How to spot a wine star

Kevin O'Callaghan, the SuperValu Wine Buyer, gives us his own X Factor summing up of how to spot the stars of the wine world. Below are this top three tips on how to spot a wine star.

 

Balance

Tasting wine involves seeking out each taste characteristic to understand the wine completely, as you experience it in your mouth. Just like listening to a symphony’s individual instrumental sounds coming together to make music to the ear I taste for the harmony of the individual wine notes. A wine has many contributing components from fruit flavours and mouthwatering acidity to the texture building tannins in red wines and of course, not forgetting the alcohol level. The wine maker will strive to bring all of these elements together in harmony to deliver a balanced wine. Wines with weak acidity will feel flat in the mouth, lacking that distinctive zest of white wines.

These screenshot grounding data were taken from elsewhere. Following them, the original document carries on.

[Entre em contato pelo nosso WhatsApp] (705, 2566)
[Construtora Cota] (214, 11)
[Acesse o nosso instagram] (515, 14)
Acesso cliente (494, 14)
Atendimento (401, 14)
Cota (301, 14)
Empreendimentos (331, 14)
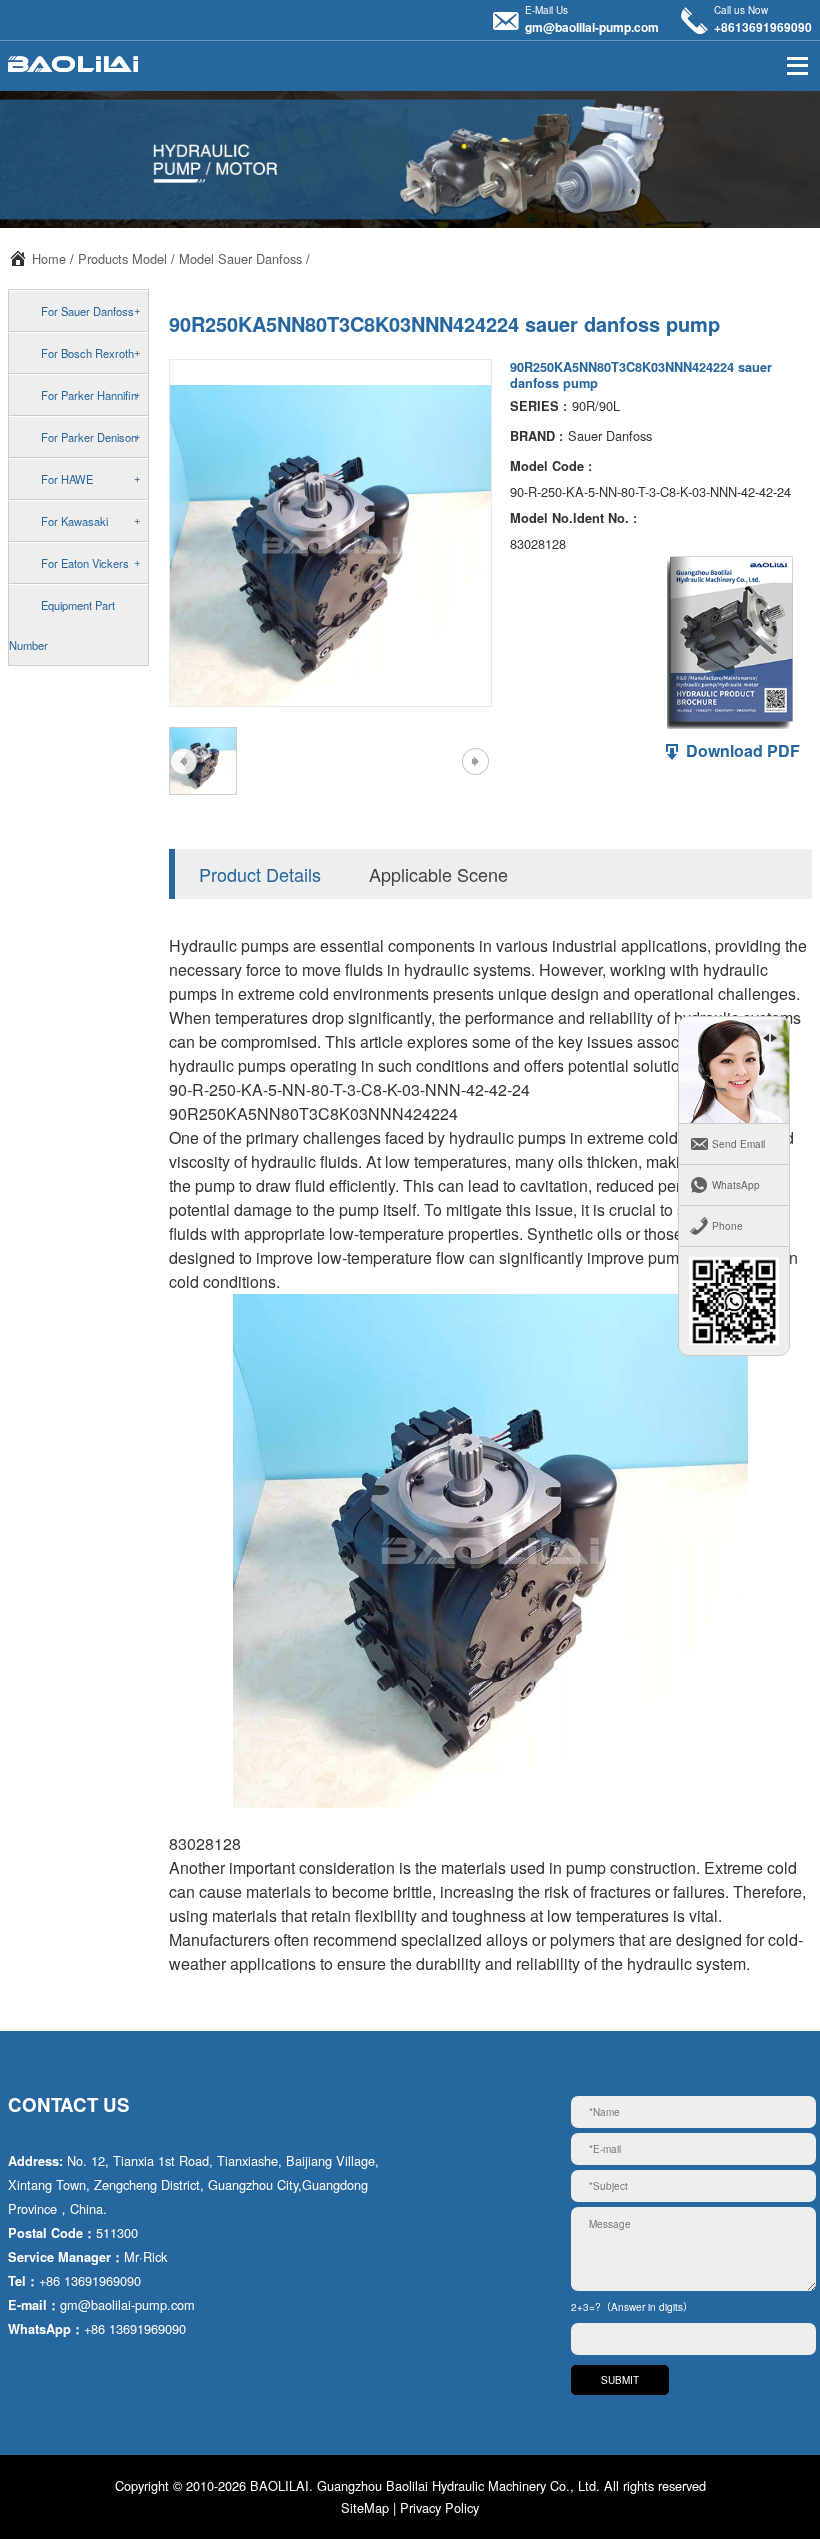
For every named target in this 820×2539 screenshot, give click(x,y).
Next (475, 761)
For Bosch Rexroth (87, 353)
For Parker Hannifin (89, 395)
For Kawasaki (74, 521)
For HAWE (67, 479)
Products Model (122, 258)
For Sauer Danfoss (87, 311)
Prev (184, 761)
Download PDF (741, 750)
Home (49, 258)
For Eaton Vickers (85, 563)
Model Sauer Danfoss (240, 258)
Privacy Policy (439, 2507)
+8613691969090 (763, 27)
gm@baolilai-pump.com (592, 27)
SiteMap (365, 2507)
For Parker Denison (89, 437)
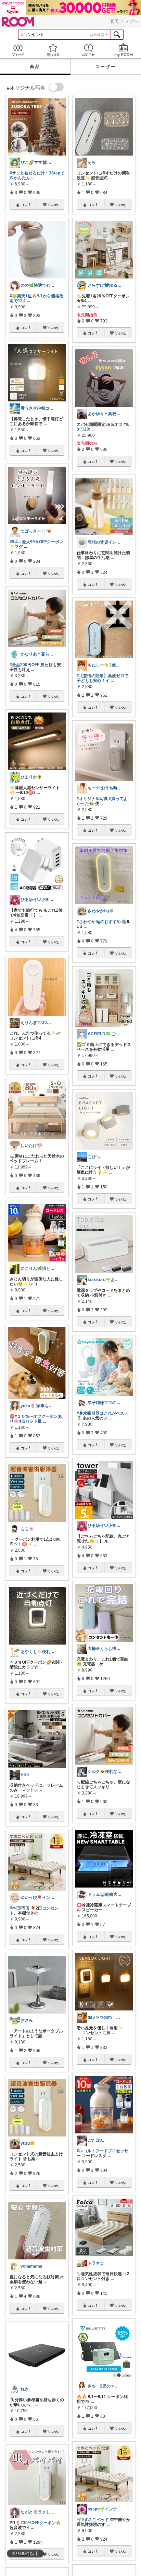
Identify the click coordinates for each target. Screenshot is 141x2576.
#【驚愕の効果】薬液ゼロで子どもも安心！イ (102, 678)
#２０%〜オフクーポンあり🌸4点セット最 (36, 1419)
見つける (52, 50)
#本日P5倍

If the alcohol is too high it will over run the fruit and come across as masking any potential fruit flavours. It is this balance that I look for and which should be found in any wine, be it a €10 or €50 bottle.

 

Varietal or Regional Excellence

When I’m tasting wines of a single grape, known as a varietal, or perhaps a wine from a region famous for a certain style, it is important that these wines, tasted blind, display exactly the regional or varietal characteristics expected of them. In cases when expectations are exceeded, then my choice is all the easier, especially if the price is right.

 

Quality to Price

This is not something that you would see often in wine reviews but it forms a very important part of the overall selection process. Some people have a habit of saying a wine was excellent when they’ve paid over the odds for it. Others are disappointed to discover that what looked like great priced wine was barely worth the effort in opening. Yet, we should note the difference between price and value: some of the very best value wines are not the cheapest on display. I find great satisfaction in discovering and enjoying a new wine that I would have happily paid a little more for the enjoyment. This is one of the simplest guides to how we measure a star wine. I feel sure you’ll often find this double enjoyment in our wines – the unique taste of wine you feel you should have paid a little more for.